Moving Beyond the Pill: Data Science to Impact Medicine More than the Drugs Themselves
-- Will pharma survive the headwinds of change in the new healthcare ecosystem?
TOKYO, May 13, 2013 /PRNewswire/ -- The global healthcare industry is in the middle of a massive remix, with disciplines merging and cross-pollinating. Technology continues to intrude into biology and society, as boundaries shift and disappear. Progressive healthcare business models are evolving to focus on personalization, communication, decentralization and collaboration. To keep up, traditional care organizations must capture other areas of the value chain, as the patient becomes the central point of the system.
"The industrial revolution has arrived for the healthcare industry," said Frost & Sullivan Partner Reenita Das during her keynote presentation at the 12th International BIOtech Exhibition and Conference in Tokyo. Das continued: "in the next 10 years, data science will have more to do with improving medicine than anything you will ever learn in medical school or anything currently being researched in the laboratory."
For a copy of her keynote presentation, Will Pharma Survive the Headwinds of Change in the New Healthcare Ecosystem, please email Anna Tsuji, Corporate Communications, at anna.tsuji@frost.com, with your full name, company name, job title, telephone number, company email address, company website, city, state and country.
Technology will play a large role in this healthcare evolution, as it shifts care outside of the hospital to the home and facilitates the use of data and analytics to better navigate patient wellness. Electronic medical records (EMRs) and other data will be the foundation of disease databases, with analytics to develop protocols and appropriate pathways of treatment and diagnosis. This will move the responsibility and control from individual clinicians to fully documented and approved standards – and more into the patients' hands.

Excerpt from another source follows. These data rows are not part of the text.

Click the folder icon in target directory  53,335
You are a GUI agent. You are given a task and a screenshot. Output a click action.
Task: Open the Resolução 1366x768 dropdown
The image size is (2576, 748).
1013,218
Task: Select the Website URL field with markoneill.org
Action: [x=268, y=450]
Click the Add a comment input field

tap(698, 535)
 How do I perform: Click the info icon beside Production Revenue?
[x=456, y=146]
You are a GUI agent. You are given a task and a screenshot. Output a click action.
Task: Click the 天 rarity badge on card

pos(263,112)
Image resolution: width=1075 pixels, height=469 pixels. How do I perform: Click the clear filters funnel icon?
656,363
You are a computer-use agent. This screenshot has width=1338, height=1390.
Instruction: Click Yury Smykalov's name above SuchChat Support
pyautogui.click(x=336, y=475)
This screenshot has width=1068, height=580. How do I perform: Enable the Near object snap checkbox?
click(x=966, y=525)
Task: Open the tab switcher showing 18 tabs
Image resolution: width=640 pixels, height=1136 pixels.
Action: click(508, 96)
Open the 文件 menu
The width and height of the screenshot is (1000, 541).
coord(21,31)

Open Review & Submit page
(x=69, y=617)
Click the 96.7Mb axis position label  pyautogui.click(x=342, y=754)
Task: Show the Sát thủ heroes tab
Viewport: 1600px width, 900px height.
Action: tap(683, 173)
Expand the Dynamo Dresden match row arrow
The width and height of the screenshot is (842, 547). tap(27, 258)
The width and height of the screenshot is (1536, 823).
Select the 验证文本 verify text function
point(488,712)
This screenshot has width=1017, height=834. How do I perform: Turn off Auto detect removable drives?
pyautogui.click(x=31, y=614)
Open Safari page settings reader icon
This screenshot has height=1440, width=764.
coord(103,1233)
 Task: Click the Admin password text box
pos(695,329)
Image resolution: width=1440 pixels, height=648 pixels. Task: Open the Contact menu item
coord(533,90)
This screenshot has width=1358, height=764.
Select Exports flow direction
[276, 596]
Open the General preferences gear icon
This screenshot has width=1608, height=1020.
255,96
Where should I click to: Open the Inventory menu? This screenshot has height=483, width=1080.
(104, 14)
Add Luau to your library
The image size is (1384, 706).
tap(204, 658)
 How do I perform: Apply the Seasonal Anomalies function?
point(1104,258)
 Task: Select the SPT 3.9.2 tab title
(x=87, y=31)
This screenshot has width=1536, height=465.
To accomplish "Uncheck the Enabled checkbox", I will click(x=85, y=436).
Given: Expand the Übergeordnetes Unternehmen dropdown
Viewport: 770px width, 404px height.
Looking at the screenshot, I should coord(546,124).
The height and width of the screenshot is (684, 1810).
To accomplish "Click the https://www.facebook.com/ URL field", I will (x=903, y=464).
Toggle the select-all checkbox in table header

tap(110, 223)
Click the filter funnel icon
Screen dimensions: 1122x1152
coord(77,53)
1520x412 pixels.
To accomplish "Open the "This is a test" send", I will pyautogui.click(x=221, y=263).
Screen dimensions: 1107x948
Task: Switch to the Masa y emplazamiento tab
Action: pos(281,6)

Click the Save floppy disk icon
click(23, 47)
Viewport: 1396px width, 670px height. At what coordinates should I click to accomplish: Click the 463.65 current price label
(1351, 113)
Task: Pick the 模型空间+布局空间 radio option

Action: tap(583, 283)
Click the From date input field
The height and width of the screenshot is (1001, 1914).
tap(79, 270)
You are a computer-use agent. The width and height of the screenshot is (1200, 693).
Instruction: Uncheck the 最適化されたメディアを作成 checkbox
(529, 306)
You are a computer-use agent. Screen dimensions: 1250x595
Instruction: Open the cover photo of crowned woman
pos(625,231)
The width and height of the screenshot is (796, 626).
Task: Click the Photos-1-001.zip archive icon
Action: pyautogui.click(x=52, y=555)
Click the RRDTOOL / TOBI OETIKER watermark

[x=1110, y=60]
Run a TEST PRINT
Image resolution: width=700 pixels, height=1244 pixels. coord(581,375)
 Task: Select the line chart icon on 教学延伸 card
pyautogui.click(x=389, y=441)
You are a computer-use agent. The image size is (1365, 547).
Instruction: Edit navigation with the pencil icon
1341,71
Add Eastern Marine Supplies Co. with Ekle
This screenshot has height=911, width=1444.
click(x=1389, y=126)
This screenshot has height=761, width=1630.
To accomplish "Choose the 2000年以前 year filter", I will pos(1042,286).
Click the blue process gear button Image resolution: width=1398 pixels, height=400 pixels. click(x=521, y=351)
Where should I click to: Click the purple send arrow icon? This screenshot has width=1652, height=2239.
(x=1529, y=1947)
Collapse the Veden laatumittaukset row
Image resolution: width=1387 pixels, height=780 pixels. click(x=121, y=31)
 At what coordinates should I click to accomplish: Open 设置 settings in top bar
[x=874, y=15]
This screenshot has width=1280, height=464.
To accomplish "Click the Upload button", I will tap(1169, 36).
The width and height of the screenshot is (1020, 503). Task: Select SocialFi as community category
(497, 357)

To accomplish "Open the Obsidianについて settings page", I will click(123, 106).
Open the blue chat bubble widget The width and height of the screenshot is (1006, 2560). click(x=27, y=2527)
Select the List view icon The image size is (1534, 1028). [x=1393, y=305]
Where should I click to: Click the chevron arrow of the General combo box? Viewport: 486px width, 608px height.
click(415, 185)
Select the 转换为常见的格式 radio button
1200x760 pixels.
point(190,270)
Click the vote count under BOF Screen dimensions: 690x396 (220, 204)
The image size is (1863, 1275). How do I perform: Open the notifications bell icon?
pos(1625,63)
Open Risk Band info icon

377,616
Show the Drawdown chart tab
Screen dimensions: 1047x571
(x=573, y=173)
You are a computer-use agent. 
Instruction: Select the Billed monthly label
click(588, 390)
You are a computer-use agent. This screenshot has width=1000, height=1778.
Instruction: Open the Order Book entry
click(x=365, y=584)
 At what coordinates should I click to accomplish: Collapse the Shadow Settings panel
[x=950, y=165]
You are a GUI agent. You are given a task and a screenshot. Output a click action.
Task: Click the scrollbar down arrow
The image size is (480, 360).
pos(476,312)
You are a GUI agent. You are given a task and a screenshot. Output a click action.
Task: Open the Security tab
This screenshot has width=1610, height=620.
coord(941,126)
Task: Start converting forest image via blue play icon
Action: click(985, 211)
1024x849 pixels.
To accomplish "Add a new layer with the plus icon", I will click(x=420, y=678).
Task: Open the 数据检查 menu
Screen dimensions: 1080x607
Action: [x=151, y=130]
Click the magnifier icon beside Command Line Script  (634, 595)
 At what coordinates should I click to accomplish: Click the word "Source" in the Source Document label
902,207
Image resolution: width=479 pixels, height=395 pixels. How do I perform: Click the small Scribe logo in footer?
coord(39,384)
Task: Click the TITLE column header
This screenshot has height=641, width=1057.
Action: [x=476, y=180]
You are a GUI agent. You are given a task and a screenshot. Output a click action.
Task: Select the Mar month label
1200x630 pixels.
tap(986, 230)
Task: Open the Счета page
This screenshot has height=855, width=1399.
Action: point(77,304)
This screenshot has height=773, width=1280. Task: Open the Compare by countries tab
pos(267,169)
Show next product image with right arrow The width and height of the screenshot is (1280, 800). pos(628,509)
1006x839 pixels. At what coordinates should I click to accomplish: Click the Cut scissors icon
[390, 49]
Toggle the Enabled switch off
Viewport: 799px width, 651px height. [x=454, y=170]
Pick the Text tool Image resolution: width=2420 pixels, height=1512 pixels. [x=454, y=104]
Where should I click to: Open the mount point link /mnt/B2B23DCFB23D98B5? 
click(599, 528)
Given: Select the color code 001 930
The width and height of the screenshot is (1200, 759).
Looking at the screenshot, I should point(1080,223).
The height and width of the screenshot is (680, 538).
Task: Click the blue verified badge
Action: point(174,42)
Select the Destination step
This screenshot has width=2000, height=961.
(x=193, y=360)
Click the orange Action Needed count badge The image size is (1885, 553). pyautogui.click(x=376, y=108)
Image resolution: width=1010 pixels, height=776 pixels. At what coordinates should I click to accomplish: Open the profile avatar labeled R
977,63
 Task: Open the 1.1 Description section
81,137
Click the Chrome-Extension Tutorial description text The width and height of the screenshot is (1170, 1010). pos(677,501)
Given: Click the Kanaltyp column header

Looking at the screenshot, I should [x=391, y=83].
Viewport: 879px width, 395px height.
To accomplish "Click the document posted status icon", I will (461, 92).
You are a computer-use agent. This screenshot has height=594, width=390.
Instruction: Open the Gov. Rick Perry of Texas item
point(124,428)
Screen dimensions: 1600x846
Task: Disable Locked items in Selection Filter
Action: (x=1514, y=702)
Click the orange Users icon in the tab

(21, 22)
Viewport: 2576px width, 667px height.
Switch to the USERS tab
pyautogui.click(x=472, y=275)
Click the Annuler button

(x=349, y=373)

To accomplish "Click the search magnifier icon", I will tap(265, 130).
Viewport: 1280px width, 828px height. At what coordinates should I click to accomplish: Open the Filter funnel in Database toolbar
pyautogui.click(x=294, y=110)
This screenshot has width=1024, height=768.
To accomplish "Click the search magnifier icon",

"The consumer will take on the role of the CEO of their own health through increased engagement, access, and empowerment," said Das. "This belief in the importance of collaboration is coming not only as the result of new technology and data sharing, but it also comes from a fundamental shift in understanding collaboration and the difference between drugs and science. We must collaborate on science and compete on drugs."
Additionally, the connectivity of IT solutions that support smaller and cheaper testing solutions will reduce dependence on large, expensive facilities to give individuals greater control over their health and wellness. This patient-centric health system opens the door to new market participants from industries such as retail, telecommunications, wellness/spa, as well as travel and tourism.
This will eventually facilitate customized service through individualized care plans based on one's needs and personal wishes – unique to the point of specificity to one's genomic variations. With this connectivity between users and providers, healthcare will ultimately become a collaborated effort where medical staff work together around the patient through coordinated team work, across disciplines.
The healthcare industry will also become more focused on preventing sickness rather than providing treatment. In 2012, the segment of global healthcare expenditure on treatment was 60 percent, which will significantly decrease to 35 percent by 2025. This trend toward prevention over treatment after the fact will better support the world's elderly population of 60 years of age or older, which is anticipated to make up a quarter of the global population by 2025. Additionally, 75 percent of those 60 years of age or older are anticipated to have at least one chronic condition. By the time this population is 70 years old or more, 50 percent will have two or more chronic conditions.
"We need to move beyond the pill to better plan for the future of healthcare," said Das. "Demographic changes are one of the biggest mega trends for healthcare, while convergence is the biggest driver of the industry's evolution, cross-pollinating ideas, technologies and applications."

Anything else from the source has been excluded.